Por eso, ahora, en junio de 2015 he vuelto al Puente Nuevo, a cerrar los ojos, volver a abrirlos y dejarme envolver por la panorámica. Y sobre todo, extender el brazo, la mano y los dedos, para sentir que todo eso estaba a mi alcance. Que la impotencia, la nostalgia, el miedo a crecer, y el resto de fantasmas no podrían con alguien a quien le cabe París en la palma de su mano. Por eso, en el domingo más parisino de los que hubiese pasado, tomé la bicicleta en la Gare de Lyon, crucé hacia Austerlitz, aparqué en Les Gobelins y subí por el olor a queso de la calle Mouffetard. Llegué al Panteón, la biblioteca de Saint Géneviève y las escaleras en las que en Midnight in Paris un coche con Fitzgerald y Hemingway recoge a extraños anacrónicos, como yo. Me rencontré con los jardines de Luxemburgo y volví a bajar el Boulevard Saint Michel, rodeé Notre Dame, la isla de San Luís y crucé a la orilla derecha del Sena, para desde allí atravesar el Pont Neuf, alargar el brazo, la mano, los dedos y tomar París entero.


Toca entonces retomar la pregunta, ¿Qué significaba en verdad volver? ¿Aceptar que hemos cambiado? Reconoce la canción de Marwan que mi fantasma es “no saber cerrar los grifos que te empeñas en abrir”. Porque sigo sin saber cerrar grifos, haciéndome un lío con el carril bici del quai d'Orsay, sigo llorando al escuchar cajas de música, sigo haciendo locuras que no le recomendaría ni a mi peor enemigo, sigo agobiándome con los horarios de tren, sigo amando el fetichismo de un café en el lugar adecuado, sigo echando la culpa a los demás, sigo escribiendo a trompicones en cuadernos, sigo creyendo en la perfección de lo imperfecto, acordándome de canciones a destiempo. Sigo perdiendo, precisamente, el tiempo, los pendientes, de vez en cuando la esperanza y también el norte.

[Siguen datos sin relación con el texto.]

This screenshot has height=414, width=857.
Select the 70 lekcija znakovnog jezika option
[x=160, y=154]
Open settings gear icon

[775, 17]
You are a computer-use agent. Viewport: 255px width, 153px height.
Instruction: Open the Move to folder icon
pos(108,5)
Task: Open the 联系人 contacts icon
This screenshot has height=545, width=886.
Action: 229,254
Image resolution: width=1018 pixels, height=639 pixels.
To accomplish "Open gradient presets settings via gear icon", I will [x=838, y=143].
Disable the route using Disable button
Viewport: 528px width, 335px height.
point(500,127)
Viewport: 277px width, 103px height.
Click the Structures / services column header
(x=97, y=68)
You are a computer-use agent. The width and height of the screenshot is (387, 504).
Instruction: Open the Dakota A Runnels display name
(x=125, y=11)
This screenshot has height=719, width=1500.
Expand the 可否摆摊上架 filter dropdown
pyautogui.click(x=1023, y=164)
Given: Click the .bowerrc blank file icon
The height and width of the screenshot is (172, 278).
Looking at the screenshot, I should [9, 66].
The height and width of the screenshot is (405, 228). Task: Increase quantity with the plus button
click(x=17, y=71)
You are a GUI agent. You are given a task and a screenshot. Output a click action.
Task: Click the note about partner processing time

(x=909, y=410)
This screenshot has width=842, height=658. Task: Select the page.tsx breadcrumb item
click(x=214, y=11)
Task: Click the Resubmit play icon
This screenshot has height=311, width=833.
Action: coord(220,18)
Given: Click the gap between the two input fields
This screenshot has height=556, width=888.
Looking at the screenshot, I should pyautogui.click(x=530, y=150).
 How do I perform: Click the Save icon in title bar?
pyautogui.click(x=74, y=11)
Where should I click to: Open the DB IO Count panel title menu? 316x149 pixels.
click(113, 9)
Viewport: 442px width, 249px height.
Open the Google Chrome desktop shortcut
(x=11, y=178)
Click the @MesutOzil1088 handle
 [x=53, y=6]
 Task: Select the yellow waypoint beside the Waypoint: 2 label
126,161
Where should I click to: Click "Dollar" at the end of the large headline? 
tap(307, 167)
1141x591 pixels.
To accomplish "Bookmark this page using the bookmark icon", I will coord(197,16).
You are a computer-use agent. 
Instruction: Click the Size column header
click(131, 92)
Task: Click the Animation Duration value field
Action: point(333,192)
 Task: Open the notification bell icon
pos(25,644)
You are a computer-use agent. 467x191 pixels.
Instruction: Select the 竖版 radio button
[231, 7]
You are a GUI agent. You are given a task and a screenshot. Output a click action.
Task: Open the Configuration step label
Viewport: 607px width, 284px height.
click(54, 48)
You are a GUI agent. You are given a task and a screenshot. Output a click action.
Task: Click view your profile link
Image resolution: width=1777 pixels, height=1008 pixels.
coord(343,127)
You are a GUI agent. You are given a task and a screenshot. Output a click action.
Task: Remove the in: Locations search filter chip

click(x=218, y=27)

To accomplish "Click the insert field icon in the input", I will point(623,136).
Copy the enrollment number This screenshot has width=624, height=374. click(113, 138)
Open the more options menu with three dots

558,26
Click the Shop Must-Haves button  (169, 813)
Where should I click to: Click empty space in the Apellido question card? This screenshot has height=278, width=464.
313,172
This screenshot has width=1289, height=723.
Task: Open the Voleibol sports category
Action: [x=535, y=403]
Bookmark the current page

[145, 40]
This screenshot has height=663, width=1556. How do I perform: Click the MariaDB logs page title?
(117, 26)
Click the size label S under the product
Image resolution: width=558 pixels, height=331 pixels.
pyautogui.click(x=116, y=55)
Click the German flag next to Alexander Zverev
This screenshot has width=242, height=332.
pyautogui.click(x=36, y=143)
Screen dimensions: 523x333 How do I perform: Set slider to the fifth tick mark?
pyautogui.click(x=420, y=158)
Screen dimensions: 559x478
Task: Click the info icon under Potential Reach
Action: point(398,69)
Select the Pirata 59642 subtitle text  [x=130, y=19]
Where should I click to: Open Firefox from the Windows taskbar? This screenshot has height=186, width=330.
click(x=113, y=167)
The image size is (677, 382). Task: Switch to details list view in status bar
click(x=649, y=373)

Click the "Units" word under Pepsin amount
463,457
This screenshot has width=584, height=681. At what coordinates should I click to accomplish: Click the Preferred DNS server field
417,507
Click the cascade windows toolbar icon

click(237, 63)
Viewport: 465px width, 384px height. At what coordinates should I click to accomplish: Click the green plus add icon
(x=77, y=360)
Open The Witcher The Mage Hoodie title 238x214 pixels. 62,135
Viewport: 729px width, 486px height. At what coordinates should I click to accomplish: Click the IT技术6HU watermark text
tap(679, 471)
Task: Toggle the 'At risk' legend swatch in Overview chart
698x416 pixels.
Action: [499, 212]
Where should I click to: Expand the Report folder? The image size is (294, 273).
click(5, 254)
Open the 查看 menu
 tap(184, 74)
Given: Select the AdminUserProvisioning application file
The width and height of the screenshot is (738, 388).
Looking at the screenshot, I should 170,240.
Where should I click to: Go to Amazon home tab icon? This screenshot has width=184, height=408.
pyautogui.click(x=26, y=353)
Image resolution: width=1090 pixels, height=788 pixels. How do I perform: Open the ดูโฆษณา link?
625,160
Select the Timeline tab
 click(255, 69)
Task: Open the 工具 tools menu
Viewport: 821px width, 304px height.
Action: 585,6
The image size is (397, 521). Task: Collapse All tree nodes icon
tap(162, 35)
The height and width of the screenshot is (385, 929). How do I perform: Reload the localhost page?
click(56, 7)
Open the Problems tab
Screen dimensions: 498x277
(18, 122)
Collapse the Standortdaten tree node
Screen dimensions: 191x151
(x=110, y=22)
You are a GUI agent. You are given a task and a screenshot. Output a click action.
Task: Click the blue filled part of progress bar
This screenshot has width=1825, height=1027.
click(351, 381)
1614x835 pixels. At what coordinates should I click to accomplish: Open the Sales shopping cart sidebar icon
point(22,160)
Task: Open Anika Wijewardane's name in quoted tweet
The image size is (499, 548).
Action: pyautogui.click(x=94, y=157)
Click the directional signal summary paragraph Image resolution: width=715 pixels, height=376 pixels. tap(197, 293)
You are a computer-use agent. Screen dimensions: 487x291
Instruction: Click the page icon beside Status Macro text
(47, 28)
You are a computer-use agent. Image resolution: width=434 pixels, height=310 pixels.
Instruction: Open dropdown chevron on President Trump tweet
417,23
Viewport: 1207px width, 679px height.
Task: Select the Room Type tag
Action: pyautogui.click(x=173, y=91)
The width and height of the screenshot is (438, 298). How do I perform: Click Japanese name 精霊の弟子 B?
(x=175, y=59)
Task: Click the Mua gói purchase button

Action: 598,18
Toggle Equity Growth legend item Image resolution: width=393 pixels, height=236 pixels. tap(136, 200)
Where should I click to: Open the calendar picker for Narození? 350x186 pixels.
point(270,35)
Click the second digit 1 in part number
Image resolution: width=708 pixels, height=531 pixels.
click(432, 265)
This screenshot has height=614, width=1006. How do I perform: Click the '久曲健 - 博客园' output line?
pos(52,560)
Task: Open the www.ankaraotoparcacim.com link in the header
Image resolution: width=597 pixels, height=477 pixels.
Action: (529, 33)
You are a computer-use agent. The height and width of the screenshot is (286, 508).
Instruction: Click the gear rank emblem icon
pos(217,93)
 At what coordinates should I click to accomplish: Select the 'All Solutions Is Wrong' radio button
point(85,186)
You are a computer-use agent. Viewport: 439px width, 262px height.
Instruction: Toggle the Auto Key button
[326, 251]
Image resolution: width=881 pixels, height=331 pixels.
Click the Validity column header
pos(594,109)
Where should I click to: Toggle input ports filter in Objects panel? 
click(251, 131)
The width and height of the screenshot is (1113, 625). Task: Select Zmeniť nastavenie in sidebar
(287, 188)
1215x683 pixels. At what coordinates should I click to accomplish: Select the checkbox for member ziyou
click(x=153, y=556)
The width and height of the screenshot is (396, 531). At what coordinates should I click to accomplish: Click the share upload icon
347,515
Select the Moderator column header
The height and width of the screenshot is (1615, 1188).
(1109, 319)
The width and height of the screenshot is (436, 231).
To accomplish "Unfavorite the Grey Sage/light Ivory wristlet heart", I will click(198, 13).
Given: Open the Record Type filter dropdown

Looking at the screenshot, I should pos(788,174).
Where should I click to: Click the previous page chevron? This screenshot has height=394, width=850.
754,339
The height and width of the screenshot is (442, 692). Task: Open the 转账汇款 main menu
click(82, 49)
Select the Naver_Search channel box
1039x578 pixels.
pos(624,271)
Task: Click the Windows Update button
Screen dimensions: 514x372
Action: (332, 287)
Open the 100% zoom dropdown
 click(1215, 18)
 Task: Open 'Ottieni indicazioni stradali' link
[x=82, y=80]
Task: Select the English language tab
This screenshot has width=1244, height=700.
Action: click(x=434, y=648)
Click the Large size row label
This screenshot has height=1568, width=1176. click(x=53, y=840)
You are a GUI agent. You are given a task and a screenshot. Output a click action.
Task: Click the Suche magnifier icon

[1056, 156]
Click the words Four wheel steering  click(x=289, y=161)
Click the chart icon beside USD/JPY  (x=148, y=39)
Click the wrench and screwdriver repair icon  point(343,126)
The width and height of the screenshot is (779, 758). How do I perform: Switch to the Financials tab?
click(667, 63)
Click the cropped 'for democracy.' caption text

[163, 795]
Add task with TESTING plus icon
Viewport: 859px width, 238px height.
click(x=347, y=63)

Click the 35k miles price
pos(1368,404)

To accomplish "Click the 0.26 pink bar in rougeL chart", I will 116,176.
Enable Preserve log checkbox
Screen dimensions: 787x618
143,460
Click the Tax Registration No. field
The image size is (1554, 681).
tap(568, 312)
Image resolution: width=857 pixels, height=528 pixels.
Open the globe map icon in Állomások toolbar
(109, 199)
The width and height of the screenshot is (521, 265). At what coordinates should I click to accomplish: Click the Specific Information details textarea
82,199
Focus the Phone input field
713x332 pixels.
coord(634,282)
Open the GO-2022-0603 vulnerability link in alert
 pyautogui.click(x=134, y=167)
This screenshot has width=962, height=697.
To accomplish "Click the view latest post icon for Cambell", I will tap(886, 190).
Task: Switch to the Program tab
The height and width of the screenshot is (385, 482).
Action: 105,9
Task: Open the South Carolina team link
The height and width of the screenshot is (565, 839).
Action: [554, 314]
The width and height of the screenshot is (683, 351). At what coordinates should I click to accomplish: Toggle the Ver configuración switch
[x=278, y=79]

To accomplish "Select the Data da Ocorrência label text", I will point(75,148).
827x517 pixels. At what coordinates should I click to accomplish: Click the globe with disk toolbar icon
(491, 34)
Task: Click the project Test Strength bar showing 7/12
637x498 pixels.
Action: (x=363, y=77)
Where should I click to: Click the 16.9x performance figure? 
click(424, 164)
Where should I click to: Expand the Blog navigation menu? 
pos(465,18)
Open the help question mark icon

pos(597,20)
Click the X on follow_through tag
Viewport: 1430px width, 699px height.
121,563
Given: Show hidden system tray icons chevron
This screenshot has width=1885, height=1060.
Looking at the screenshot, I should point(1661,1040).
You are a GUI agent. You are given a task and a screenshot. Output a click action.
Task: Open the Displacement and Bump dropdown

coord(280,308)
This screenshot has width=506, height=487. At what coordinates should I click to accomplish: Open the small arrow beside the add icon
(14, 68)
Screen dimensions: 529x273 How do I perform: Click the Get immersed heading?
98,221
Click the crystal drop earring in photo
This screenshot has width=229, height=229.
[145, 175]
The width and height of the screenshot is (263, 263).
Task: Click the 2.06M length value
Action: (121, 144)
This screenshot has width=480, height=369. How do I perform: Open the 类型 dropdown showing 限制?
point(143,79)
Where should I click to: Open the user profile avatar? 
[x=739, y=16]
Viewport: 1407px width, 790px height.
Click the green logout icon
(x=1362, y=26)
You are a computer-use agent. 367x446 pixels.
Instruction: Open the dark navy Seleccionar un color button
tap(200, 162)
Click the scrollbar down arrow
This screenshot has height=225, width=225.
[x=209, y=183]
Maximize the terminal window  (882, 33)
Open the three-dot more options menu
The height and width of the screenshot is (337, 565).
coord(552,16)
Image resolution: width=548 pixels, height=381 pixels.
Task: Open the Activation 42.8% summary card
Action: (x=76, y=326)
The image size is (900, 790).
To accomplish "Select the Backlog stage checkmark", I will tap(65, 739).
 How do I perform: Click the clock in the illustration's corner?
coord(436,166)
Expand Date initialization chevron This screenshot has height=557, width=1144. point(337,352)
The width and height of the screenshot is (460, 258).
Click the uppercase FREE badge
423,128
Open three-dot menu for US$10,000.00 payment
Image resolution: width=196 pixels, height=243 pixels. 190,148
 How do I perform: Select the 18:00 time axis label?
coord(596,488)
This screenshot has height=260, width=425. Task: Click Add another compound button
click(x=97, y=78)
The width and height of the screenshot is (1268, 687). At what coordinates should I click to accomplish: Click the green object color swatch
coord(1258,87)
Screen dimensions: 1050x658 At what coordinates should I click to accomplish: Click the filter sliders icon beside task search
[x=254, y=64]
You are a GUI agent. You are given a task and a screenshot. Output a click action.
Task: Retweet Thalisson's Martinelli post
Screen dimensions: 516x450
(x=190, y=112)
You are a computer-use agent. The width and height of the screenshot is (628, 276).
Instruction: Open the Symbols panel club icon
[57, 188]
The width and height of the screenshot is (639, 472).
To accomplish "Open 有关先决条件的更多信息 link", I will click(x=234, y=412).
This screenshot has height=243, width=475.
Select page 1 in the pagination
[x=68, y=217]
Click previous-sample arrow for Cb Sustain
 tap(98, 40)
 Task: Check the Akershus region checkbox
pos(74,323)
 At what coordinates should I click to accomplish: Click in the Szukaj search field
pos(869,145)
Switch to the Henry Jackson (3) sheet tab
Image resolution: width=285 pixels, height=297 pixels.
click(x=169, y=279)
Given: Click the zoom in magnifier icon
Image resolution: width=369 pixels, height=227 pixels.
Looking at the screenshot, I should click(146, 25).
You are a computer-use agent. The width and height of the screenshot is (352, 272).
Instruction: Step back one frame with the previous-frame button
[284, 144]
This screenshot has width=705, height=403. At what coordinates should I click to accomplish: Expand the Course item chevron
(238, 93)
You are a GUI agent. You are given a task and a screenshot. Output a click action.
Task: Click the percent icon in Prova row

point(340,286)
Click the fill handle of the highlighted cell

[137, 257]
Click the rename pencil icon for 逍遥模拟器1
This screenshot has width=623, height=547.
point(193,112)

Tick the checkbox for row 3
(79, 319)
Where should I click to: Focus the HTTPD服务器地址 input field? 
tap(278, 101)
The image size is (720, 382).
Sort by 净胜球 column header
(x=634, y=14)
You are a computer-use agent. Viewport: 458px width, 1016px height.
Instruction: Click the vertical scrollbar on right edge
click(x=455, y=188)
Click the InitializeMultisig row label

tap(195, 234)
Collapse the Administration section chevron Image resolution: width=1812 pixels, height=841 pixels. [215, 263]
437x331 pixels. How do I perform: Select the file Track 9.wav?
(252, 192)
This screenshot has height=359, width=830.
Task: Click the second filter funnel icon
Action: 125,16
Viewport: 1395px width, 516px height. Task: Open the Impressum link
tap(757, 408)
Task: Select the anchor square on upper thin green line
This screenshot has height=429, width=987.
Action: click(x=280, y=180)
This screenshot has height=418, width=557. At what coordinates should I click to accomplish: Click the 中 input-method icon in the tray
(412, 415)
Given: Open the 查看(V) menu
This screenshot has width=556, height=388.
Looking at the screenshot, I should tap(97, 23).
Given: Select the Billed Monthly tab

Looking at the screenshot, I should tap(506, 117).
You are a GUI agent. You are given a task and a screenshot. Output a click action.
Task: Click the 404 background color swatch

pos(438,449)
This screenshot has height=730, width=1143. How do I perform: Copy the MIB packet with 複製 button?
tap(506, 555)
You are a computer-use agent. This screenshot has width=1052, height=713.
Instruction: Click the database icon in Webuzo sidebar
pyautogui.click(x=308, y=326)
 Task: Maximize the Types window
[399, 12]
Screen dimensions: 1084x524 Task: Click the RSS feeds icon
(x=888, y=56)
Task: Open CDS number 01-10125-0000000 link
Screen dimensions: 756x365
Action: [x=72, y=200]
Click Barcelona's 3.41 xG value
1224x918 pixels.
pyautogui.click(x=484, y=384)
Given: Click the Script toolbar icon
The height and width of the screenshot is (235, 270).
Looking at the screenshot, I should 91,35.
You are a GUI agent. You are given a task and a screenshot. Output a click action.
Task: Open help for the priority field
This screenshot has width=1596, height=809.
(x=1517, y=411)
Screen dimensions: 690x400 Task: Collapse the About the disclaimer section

Pero, quizás solo a base de inhundaciones, pérdidas, locuras, llantos y torpezas he reconocido en París a una criatura perdida, pero que sigue queriendo comerse el mundo, a pesar de todo. Que si los sueños no nos caben en la maleta, siempre nos quedará la posibilidad de tender puentes nuevos para recuperarlos.